As profitable as fundraising can be, it can detract from efforts to grow new audiences — and museum revenue in the long-term.
Much has been made about the digital transformation and the tough times faced in 2020-2021 by arts and culture organizations — we’ve written about it as well — but perhaps an underlying problem isn’t only closures and the lack of digital savvy, but instead the industry’s tendency toward hefty grants and donations.
In a recent survey conducted by the American Alliance of Museums, analysts found that museums face a slow financial recovery — one that will span several years before reaching pre-pandemic levels, despite federal relief programs and significant reductions in operating costs. That’s because 76% of museums saw their revenue decrease by an average of 40% in 2020.
Forty percent is a large amount of any organization’s budget — and more so when its one that’s so dependent on membership and admission. What if museums started to incorporate lessons from the business world to not just break even, but to break the reliance the grant model and to share their mission — on their terms?
Reliance on traditional fundraising puts organizations in a difficult position.
With memberships and general admission as the main sources of independent revenue generation, organizations are often forced to seek large donations and grants to make up deficits. It’s a vicious cycle since so much museum fundraising is correlated to member engagement initiatives and in-person visits by non-members.
Even a successful gala or a #GivingTuesday campaign can still leave organizations with little wiggle room, especially as many donations come as a result of annual drives or in a flurry of end-of-year tax harvesting. Organizations can make projections about the future, but they can’t act. And if the projections don’t match the final donation amounts, budgets, hiring, and programming can be affected.

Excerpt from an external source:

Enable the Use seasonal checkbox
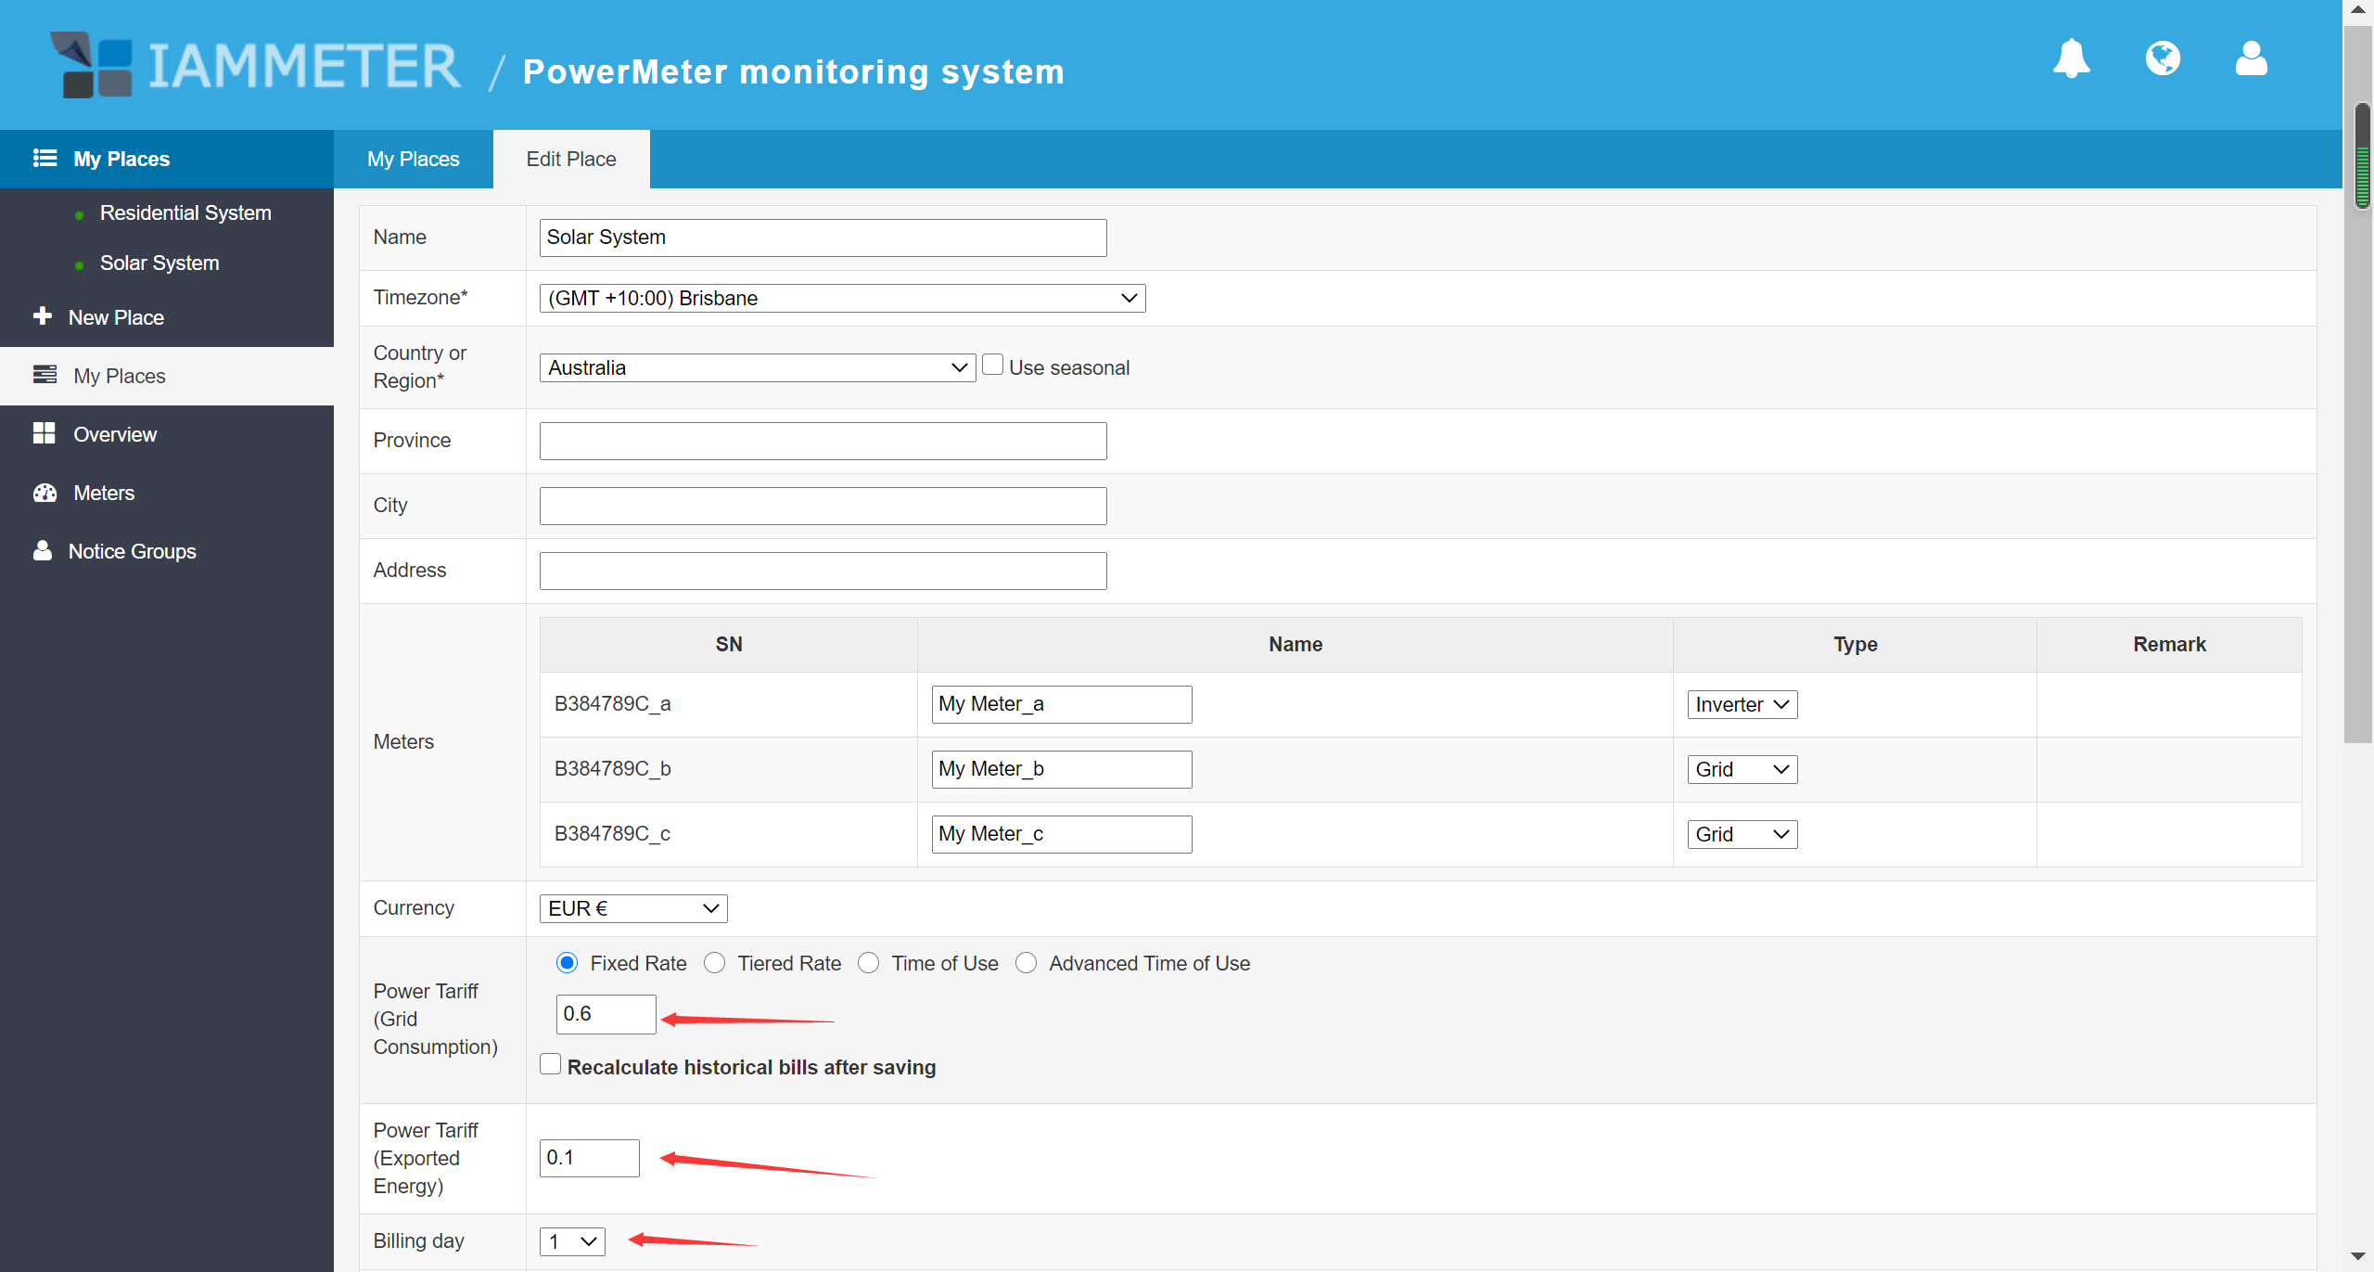 (x=992, y=366)
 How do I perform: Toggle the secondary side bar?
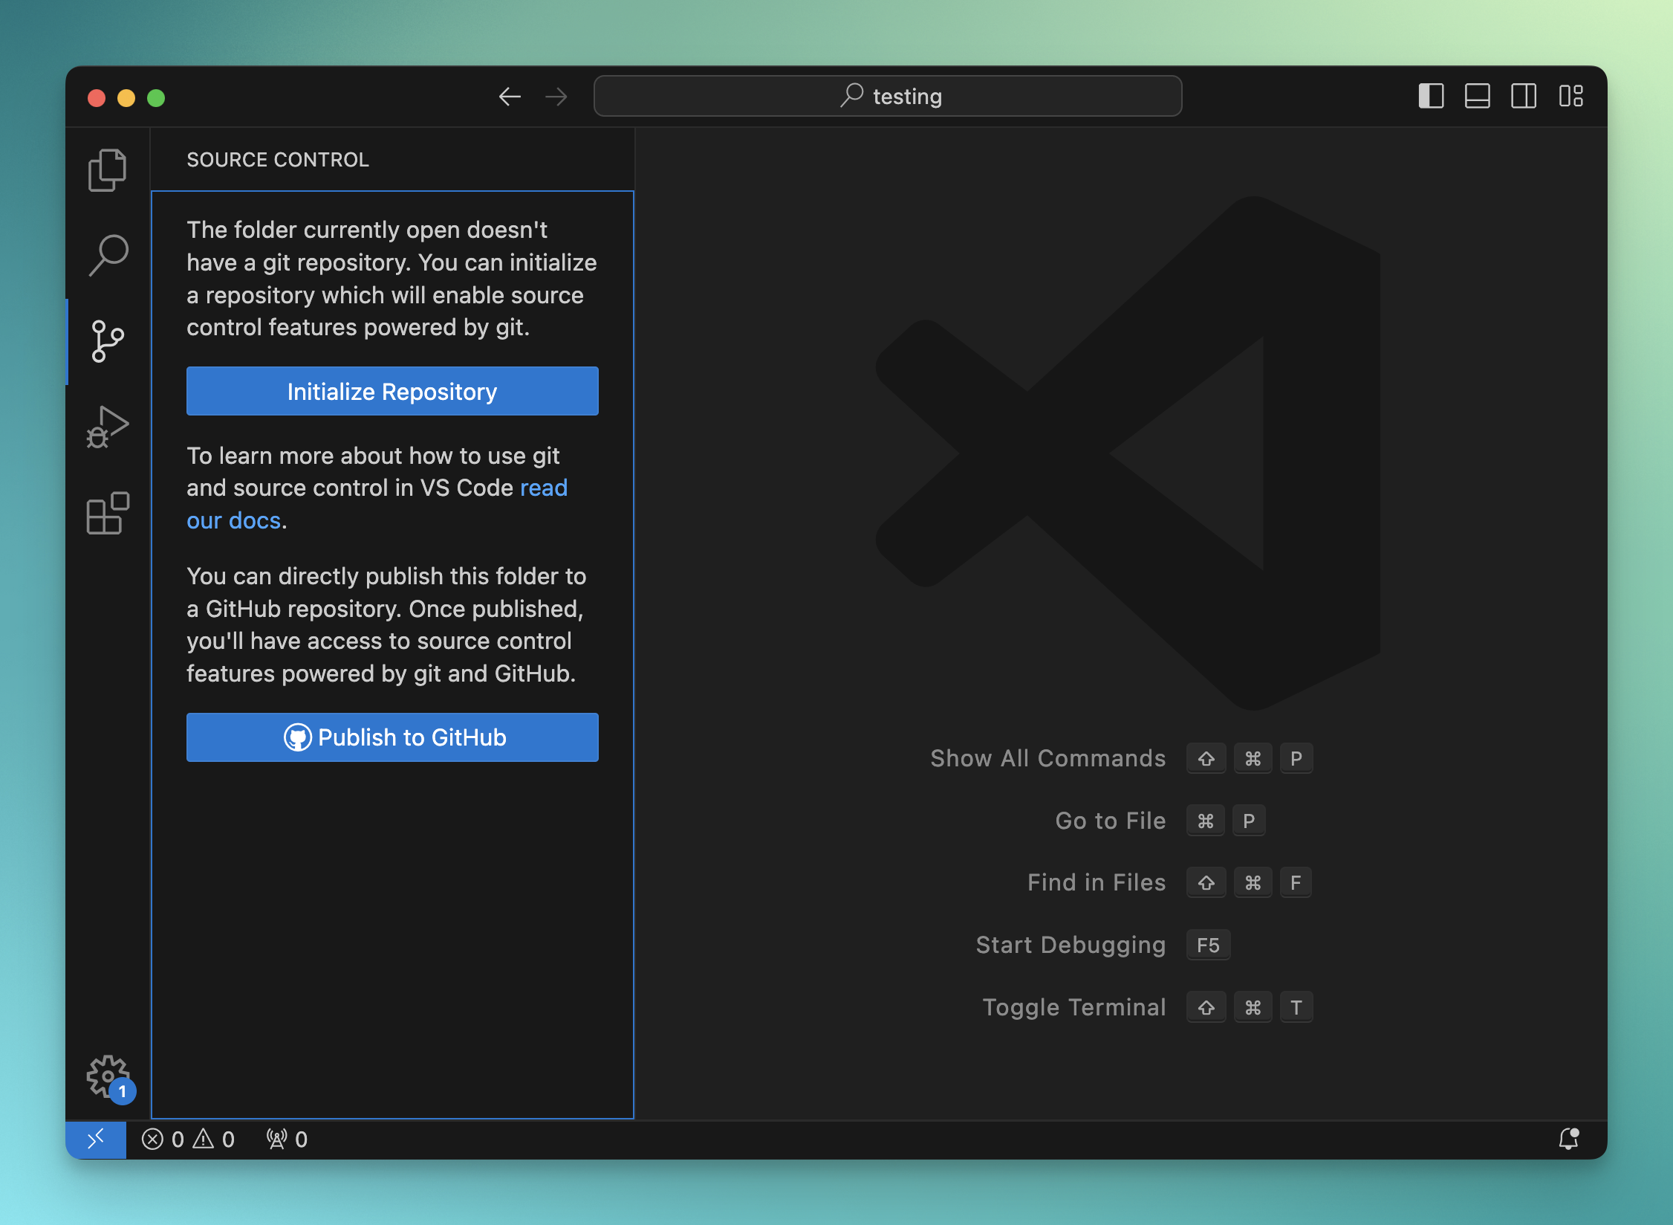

The fact that many fundraising campaigns are organized around specific dates and events, puts extra emphasis on fundraising performance in a “hit-or-miss” type of way — at a time when many organizations can’t afford to “miss.”
Large grants and donations come with strings attached
Even in the ideal situations in which a museum has a large donor base or has the backing of local tourism boards, the cost of doing business is high and is often disparagingly covered by wealthy philanthropists. Whether it’s a list of rules as to how the money can be spent or “strong” recommendations from donors, large grants and donations come with their own set of limitations — whether written or implied.
For example, the relatively new reliance on technology in the arts and culture sector, which in some cases was a forced digital disruption as a result of COVID, could be argued — not as a result of the lack of innovation in the arts and culture sector — but instead the result of the lack of technology allocations in grants and digital advocacy on boards. Museums may have had grant money, but it was allocated to something else.
Finding New Audiences and New Ways to Generate Income — Independently.
Relying on grants and donations is like putting all your eggs in one basket. What happens if you drop the basket, or worse, someone knocks it out of your hand — like lockdowns did to visitor revenue streams?
One of the bright spots of the pandemic is that revealed the numerous amounts of untapped audiences that arts and culture organizations were able to interact with as a result of digital programming pivots. Conversely it was also a win for arts and culture lovers, no longer limited by geography.
What existing models can be adapted and scaled for new revenue streams in events or digital streaming?
Or better yet, what ways can you use traditional donations and grants to invest in long-term initiatives that allow your organization to create new business lines? Because each new customer, user, and visitor is also a potential member and a potential donor.
These are questions we love to answer. It’s not about completely throwing the old model out, instead it’s about adapting it for a change — and minimizing your organization’s risk in the process.